**TASK MATERIAL**
########################################

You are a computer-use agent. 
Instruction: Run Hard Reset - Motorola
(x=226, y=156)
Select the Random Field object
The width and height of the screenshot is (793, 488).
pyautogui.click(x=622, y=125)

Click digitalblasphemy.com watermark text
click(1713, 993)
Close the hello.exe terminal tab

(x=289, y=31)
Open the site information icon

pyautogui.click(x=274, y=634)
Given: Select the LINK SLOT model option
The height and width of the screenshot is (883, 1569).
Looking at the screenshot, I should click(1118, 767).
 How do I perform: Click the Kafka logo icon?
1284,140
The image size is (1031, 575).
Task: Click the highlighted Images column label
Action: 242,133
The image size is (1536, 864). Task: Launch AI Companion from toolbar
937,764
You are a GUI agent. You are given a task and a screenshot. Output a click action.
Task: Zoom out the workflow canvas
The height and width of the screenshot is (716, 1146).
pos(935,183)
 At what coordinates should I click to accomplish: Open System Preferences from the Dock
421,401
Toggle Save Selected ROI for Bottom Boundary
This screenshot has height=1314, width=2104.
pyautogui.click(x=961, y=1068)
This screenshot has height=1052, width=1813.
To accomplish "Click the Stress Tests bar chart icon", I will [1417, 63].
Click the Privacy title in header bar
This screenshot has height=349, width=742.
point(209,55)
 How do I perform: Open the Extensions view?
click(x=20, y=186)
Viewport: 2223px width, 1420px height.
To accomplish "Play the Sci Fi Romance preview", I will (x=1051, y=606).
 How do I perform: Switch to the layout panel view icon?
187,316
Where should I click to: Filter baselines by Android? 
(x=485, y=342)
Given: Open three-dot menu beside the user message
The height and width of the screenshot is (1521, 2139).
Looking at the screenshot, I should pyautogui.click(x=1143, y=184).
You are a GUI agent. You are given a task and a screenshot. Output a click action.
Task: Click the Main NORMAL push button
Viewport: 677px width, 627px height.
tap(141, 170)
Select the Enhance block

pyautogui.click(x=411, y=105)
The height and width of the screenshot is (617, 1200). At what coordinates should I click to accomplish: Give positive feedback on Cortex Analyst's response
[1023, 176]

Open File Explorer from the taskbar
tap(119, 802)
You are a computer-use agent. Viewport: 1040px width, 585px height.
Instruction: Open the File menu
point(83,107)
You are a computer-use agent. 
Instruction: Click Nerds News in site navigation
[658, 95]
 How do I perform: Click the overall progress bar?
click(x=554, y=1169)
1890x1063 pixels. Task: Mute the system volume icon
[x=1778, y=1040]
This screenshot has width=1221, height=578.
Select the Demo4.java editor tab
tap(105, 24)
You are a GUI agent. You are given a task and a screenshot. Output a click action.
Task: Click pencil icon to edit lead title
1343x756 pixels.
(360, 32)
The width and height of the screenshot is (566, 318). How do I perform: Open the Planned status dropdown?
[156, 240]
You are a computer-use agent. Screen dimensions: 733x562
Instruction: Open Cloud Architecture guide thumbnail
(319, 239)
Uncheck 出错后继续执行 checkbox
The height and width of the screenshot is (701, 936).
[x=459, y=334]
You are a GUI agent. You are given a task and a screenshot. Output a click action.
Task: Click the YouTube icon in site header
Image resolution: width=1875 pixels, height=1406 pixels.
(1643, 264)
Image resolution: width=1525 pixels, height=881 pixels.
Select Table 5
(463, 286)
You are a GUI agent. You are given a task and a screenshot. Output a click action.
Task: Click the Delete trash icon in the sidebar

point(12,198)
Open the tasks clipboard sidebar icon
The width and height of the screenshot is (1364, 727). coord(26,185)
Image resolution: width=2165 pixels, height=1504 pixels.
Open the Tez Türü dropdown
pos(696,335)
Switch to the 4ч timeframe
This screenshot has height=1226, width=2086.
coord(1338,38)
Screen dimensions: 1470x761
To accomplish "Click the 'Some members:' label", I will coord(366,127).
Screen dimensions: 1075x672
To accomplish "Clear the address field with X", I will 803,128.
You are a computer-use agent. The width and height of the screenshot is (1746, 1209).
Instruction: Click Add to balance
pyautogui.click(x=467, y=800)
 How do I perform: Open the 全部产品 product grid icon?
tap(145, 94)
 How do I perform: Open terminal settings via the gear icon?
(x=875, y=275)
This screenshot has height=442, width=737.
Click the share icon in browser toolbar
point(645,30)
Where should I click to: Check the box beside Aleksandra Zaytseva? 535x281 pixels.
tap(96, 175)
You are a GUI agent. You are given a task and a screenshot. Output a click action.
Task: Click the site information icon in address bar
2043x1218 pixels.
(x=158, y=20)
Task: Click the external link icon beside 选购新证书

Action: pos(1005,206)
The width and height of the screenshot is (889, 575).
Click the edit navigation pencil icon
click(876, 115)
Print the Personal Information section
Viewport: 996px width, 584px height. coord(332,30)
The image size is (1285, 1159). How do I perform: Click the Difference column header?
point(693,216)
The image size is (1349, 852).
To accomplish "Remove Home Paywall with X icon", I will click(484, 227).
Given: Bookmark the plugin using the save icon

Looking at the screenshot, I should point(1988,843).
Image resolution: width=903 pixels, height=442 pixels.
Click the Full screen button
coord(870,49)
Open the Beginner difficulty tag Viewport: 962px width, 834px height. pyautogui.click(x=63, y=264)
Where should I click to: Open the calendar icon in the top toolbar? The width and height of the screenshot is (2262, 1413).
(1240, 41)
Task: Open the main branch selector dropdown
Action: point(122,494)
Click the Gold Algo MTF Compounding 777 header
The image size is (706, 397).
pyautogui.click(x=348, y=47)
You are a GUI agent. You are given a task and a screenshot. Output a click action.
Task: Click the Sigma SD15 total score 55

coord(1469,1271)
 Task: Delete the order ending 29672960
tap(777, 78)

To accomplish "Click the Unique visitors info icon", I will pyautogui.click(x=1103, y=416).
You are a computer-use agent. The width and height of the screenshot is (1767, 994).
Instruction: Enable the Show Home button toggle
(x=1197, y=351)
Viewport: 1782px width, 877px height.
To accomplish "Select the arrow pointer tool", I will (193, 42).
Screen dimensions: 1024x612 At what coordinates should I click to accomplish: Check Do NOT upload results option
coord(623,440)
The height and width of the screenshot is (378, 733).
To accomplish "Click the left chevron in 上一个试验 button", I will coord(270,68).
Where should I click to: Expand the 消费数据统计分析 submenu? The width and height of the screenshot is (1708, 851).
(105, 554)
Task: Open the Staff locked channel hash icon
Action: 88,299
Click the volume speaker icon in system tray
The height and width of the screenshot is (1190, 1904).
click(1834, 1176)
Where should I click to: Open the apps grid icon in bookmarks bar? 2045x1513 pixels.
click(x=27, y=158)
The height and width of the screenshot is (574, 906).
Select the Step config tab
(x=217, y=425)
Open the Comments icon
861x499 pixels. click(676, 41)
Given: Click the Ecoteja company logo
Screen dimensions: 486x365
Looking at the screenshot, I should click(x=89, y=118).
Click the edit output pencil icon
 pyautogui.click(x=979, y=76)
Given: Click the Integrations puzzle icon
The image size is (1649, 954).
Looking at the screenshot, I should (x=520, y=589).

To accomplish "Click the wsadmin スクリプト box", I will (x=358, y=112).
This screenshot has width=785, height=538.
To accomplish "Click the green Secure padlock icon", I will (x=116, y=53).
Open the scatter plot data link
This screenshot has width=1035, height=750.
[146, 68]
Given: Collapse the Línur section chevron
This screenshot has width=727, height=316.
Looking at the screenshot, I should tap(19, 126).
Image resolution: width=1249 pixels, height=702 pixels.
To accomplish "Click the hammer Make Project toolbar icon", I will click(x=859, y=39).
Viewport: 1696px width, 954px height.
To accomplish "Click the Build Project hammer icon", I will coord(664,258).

########################################

**INSTRUCTIONS FOR THE TASK**
Each entry is to be given again, exactly as it stands.

**PROBLEM SOLUTION**
You are a computer-use agent. 
Instruction: Run Hard Reset - Motorola
(x=226, y=156)
Select the Random Field object
The width and height of the screenshot is (793, 488).
pyautogui.click(x=622, y=125)

Click digitalblasphemy.com watermark text
click(1713, 993)
Close the hello.exe terminal tab

(x=289, y=31)
Open the site information icon

pyautogui.click(x=274, y=634)
Given: Select the LINK SLOT model option
The height and width of the screenshot is (883, 1569).
Looking at the screenshot, I should click(1118, 767).
 How do I perform: Click the Kafka logo icon?
1284,140
The image size is (1031, 575).
Task: Click the highlighted Images column label
Action: 242,133
The image size is (1536, 864). Task: Launch AI Companion from toolbar
937,764
You are a GUI agent. You are given a task and a screenshot. Output a click action.
Task: Zoom out the workflow canvas
The height and width of the screenshot is (716, 1146).
pos(935,183)
 At what coordinates should I click to accomplish: Open System Preferences from the Dock
421,401
Toggle Save Selected ROI for Bottom Boundary
This screenshot has height=1314, width=2104.
pyautogui.click(x=961, y=1068)
This screenshot has height=1052, width=1813.
To accomplish "Click the Stress Tests bar chart icon", I will [1417, 63].
Click the Privacy title in header bar
This screenshot has height=349, width=742.
point(209,55)
 How do I perform: Open the Extensions view?
click(x=20, y=186)
Viewport: 2223px width, 1420px height.
To accomplish "Play the Sci Fi Romance preview", I will (x=1051, y=606).
 How do I perform: Switch to the layout panel view icon?
187,316
Where should I click to: Filter baselines by Android? 
(x=485, y=342)
Given: Open three-dot menu beside the user message
The height and width of the screenshot is (1521, 2139).
Looking at the screenshot, I should pyautogui.click(x=1143, y=184).
You are a GUI agent. You are given a task and a screenshot. Output a click action.
Task: Click the Main NORMAL push button
Viewport: 677px width, 627px height.
tap(141, 170)
Select the Enhance block

pyautogui.click(x=411, y=105)
The height and width of the screenshot is (617, 1200). At what coordinates should I click to accomplish: Give positive feedback on Cortex Analyst's response
[1023, 176]

Open File Explorer from the taskbar
tap(119, 802)
You are a computer-use agent. Viewport: 1040px width, 585px height.
Instruction: Open the File menu
point(83,107)
You are a computer-use agent. 
Instruction: Click Nerds News in site navigation
[658, 95]
 How do I perform: Click the overall progress bar?
click(x=554, y=1169)
1890x1063 pixels. Task: Mute the system volume icon
[x=1778, y=1040]
This screenshot has width=1221, height=578.
Select the Demo4.java editor tab
tap(105, 24)
You are a GUI agent. You are given a task and a screenshot. Output a click action.
Task: Click pencil icon to edit lead title
1343x756 pixels.
(360, 32)
The width and height of the screenshot is (566, 318). How do I perform: Open the Planned status dropdown?
[156, 240]
You are a computer-use agent. Screen dimensions: 733x562
Instruction: Open Cloud Architecture guide thumbnail
(319, 239)
Uncheck 出错后继续执行 checkbox
The height and width of the screenshot is (701, 936).
[x=459, y=334]
You are a GUI agent. You are given a task and a screenshot. Output a click action.
Task: Click the YouTube icon in site header
Image resolution: width=1875 pixels, height=1406 pixels.
(1643, 264)
Image resolution: width=1525 pixels, height=881 pixels.
Select Table 5
(463, 286)
You are a GUI agent. You are given a task and a screenshot. Output a click action.
Task: Click the Delete trash icon in the sidebar

point(12,198)
Open the tasks clipboard sidebar icon
The width and height of the screenshot is (1364, 727). coord(26,185)
Image resolution: width=2165 pixels, height=1504 pixels.
Open the Tez Türü dropdown
pos(696,335)
Switch to the 4ч timeframe
This screenshot has height=1226, width=2086.
coord(1338,38)
Screen dimensions: 1470x761
To accomplish "Click the 'Some members:' label", I will coord(366,127).
Screen dimensions: 1075x672
To accomplish "Clear the address field with X", I will 803,128.
You are a computer-use agent. The width and height of the screenshot is (1746, 1209).
Instruction: Click Add to balance
pyautogui.click(x=467, y=800)
 How do I perform: Open the 全部产品 product grid icon?
tap(145, 94)
 How do I perform: Open terminal settings via the gear icon?
(x=875, y=275)
This screenshot has height=442, width=737.
Click the share icon in browser toolbar
point(645,30)
Where should I click to: Check the box beside Aleksandra Zaytseva? 535x281 pixels.
tap(96, 175)
You are a GUI agent. You are given a task and a screenshot. Output a click action.
Task: Click the site information icon in address bar
2043x1218 pixels.
(x=158, y=20)
Task: Click the external link icon beside 选购新证书

Action: pos(1005,206)
The width and height of the screenshot is (889, 575).
Click the edit navigation pencil icon
click(876, 115)
Print the Personal Information section
Viewport: 996px width, 584px height. coord(332,30)
The image size is (1285, 1159). How do I perform: Click the Difference column header?
point(693,216)
The image size is (1349, 852).
To accomplish "Remove Home Paywall with X icon", I will click(484, 227).
Given: Bookmark the plugin using the save icon

Looking at the screenshot, I should point(1988,843).
Image resolution: width=903 pixels, height=442 pixels.
Click the Full screen button
coord(870,49)
Open the Beginner difficulty tag Viewport: 962px width, 834px height. pyautogui.click(x=63, y=264)
Where should I click to: Open the calendar icon in the top toolbar? The width and height of the screenshot is (2262, 1413).
(1240, 41)
Task: Open the main branch selector dropdown
Action: point(122,494)
Click the Gold Algo MTF Compounding 777 header
The image size is (706, 397).
pyautogui.click(x=348, y=47)
You are a GUI agent. You are given a task and a screenshot. Output a click action.
Task: Click the Sigma SD15 total score 55

coord(1469,1271)
 Task: Delete the order ending 29672960
tap(777, 78)

To accomplish "Click the Unique visitors info icon", I will pyautogui.click(x=1103, y=416).
You are a computer-use agent. The width and height of the screenshot is (1767, 994).
Instruction: Enable the Show Home button toggle
(x=1197, y=351)
Viewport: 1782px width, 877px height.
To accomplish "Select the arrow pointer tool", I will (193, 42).
Screen dimensions: 1024x612 At what coordinates should I click to accomplish: Check Do NOT upload results option
coord(623,440)
The height and width of the screenshot is (378, 733).
To accomplish "Click the left chevron in 上一个试验 button", I will coord(270,68).
Where should I click to: Expand the 消费数据统计分析 submenu? The width and height of the screenshot is (1708, 851).
(105, 554)
Task: Open the Staff locked channel hash icon
Action: 88,299
Click the volume speaker icon in system tray
The height and width of the screenshot is (1190, 1904).
click(1834, 1176)
Where should I click to: Open the apps grid icon in bookmarks bar? 2045x1513 pixels.
click(x=27, y=158)
The height and width of the screenshot is (574, 906).
Select the Step config tab
(x=217, y=425)
Open the Comments icon
861x499 pixels. click(676, 41)
Given: Click the Ecoteja company logo
Screen dimensions: 486x365
Looking at the screenshot, I should click(x=89, y=118).
Click the edit output pencil icon
 pyautogui.click(x=979, y=76)
Given: Click the Integrations puzzle icon
The image size is (1649, 954).
Looking at the screenshot, I should (x=520, y=589).

To accomplish "Click the wsadmin スクリプト box", I will (x=358, y=112).
This screenshot has width=785, height=538.
To accomplish "Click the green Secure padlock icon", I will (x=116, y=53).
Open the scatter plot data link
This screenshot has width=1035, height=750.
[146, 68]
Given: Collapse the Línur section chevron
This screenshot has width=727, height=316.
Looking at the screenshot, I should tap(19, 126).
Image resolution: width=1249 pixels, height=702 pixels.
To accomplish "Click the hammer Make Project toolbar icon", I will click(x=859, y=39).
Viewport: 1696px width, 954px height.
To accomplish "Click the Build Project hammer icon", I will coord(664,258).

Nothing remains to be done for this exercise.